| Data supplied |
- - - - -

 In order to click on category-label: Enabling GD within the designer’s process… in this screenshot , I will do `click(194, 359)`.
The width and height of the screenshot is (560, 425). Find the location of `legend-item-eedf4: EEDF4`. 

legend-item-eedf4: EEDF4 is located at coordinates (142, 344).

- - - - -

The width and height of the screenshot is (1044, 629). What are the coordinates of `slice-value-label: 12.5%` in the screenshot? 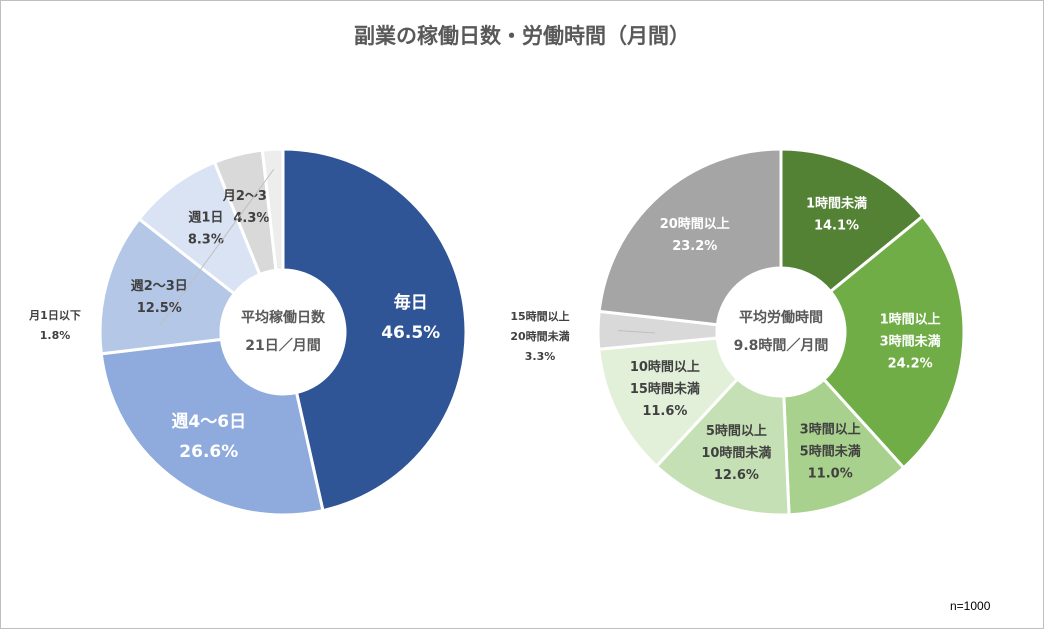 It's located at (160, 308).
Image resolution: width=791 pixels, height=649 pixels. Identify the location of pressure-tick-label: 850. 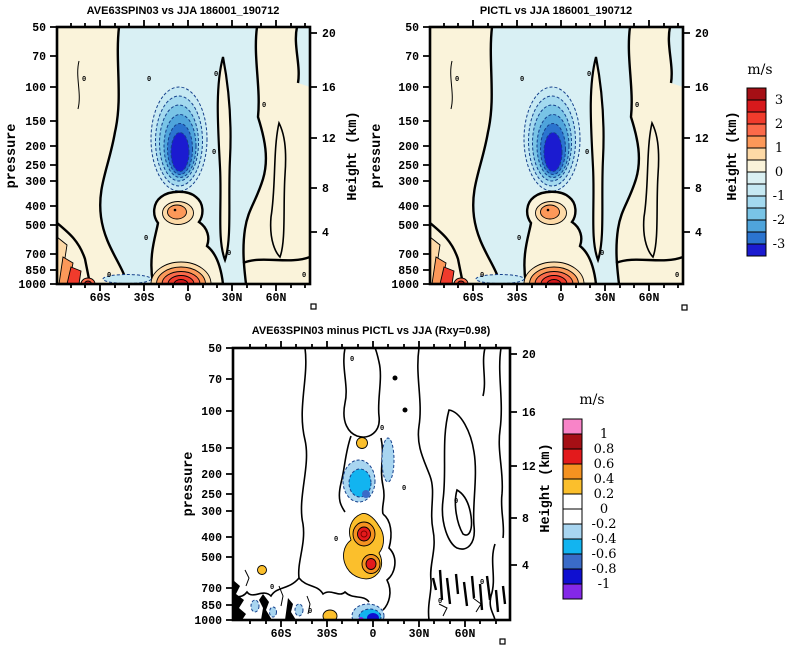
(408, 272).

- - - - -

| Prompt |
Give the data as a JSON list of strings with one string per line and blank lines omitted, beginning at the line containing "In order to" and continuing through the line containing "legend-item-eedf4: EEDF4 is".

| Exercise response |
[
  " In order to click on category-label: Enabling GD within the designer’s process… in this screenshot , I will do `click(194, 359)`.",
  "The width and height of the screenshot is (560, 425). Find the location of `legend-item-eedf4: EEDF4`. ",
  "legend-item-eedf4: EEDF4 is located at coordinates (142, 344)."
]